▶ **WHAT IS ASKED**: Rewrite the material from the line with "The image size" through the end of the material as a two-column CSV with columns instruction and action. Give one row per request, put each field in quotes, replace line breaks with spaces, and leave out the pictures.

▶ **RECORD EXTRACTS**:

— Begin —

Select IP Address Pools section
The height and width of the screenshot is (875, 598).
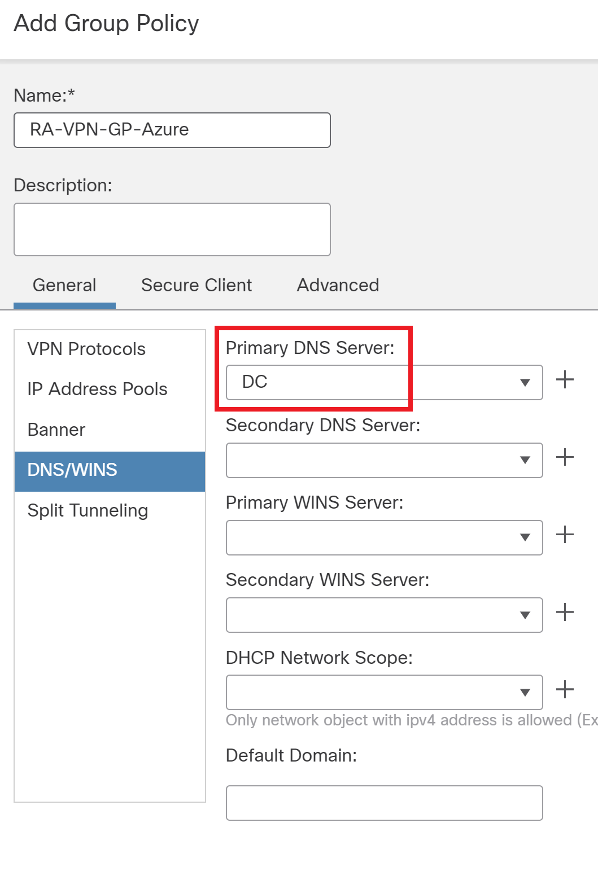click(x=97, y=390)
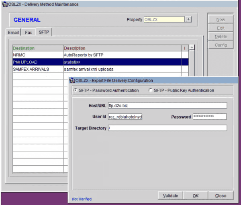Switch to the Fax tab
This screenshot has width=241, height=205.
click(x=29, y=33)
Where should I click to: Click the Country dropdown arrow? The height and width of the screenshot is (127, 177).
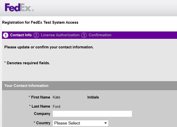coord(105,123)
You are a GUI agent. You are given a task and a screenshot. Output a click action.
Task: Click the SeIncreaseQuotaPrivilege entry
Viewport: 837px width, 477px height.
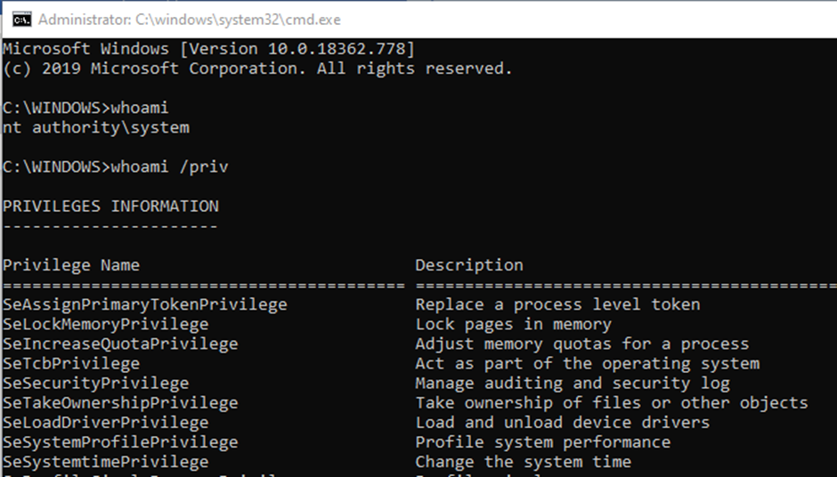(x=120, y=344)
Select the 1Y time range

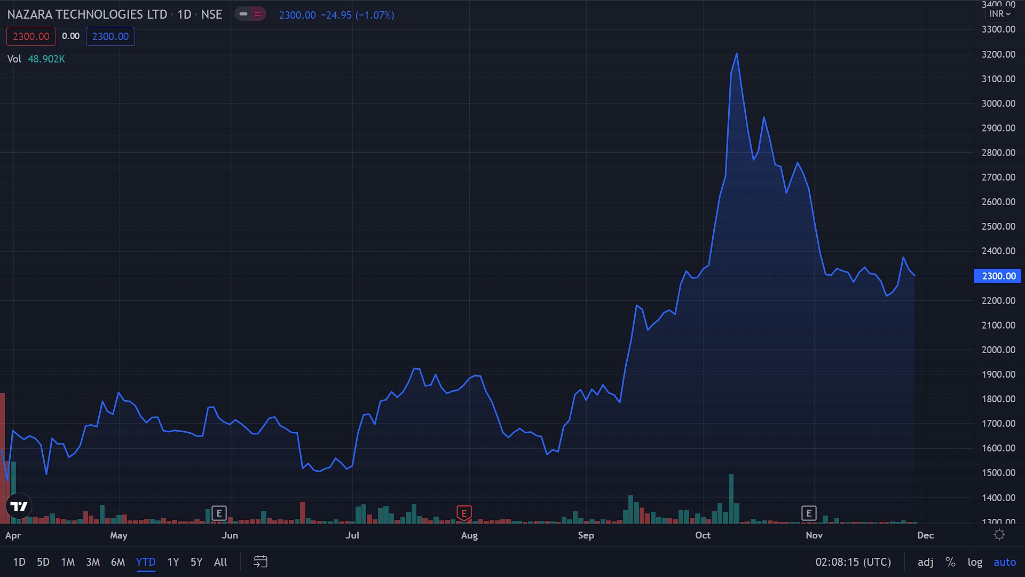tap(173, 562)
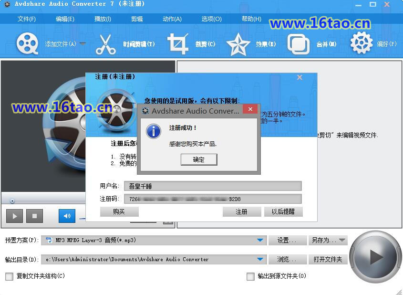Viewport: 403px width, 295px height.
Task: Confirm registration success with the OK button
Action: 199,160
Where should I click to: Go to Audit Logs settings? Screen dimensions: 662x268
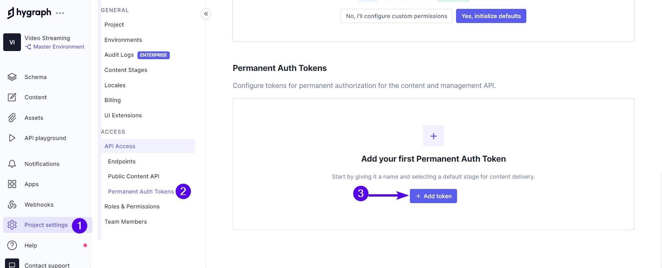click(119, 55)
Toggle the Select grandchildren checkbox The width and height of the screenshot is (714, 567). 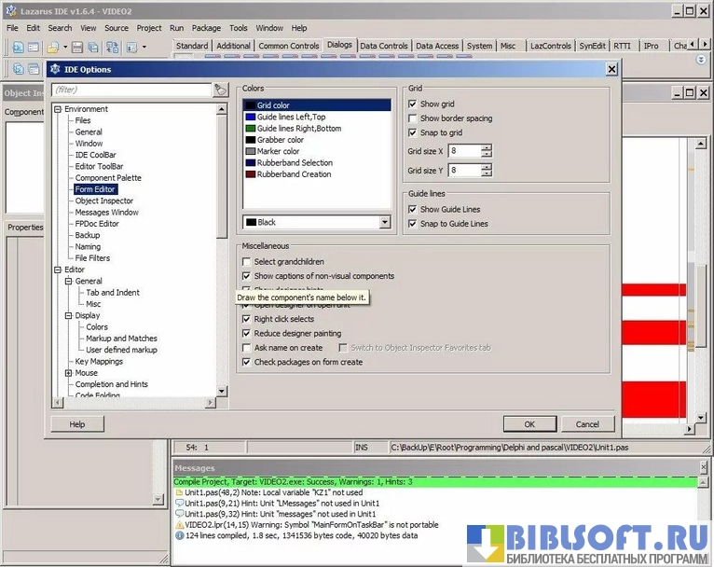247,262
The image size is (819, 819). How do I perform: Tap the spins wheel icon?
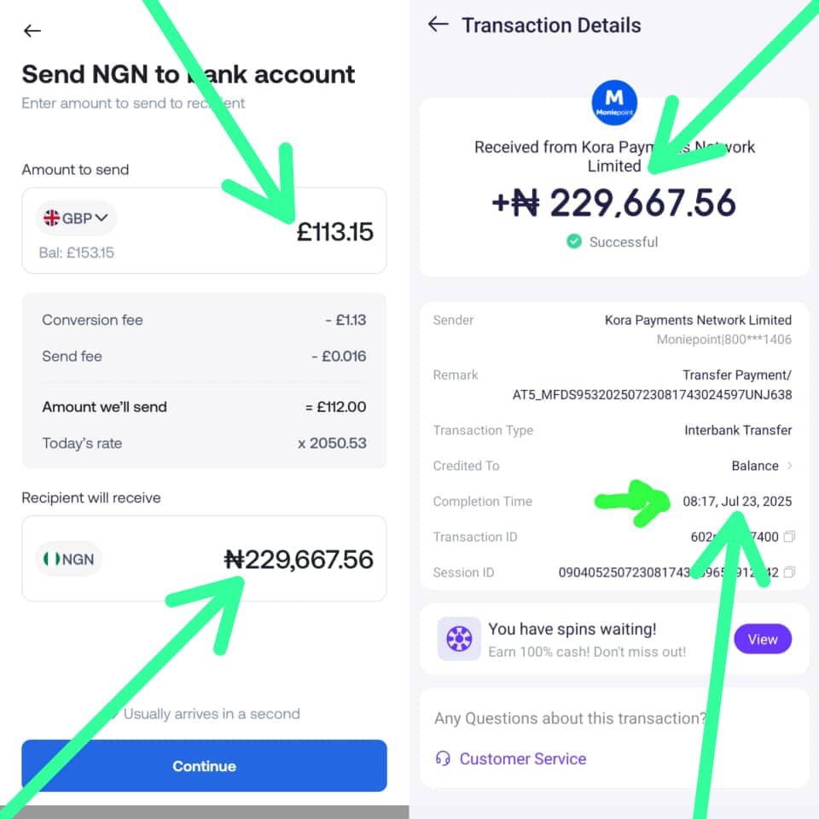tap(459, 638)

— End —

▶ **TASK RESPONSE**:
instruction,action
"The image size is (819, 819). How do I perform: Tap the spins wheel icon?","tap(459, 638)"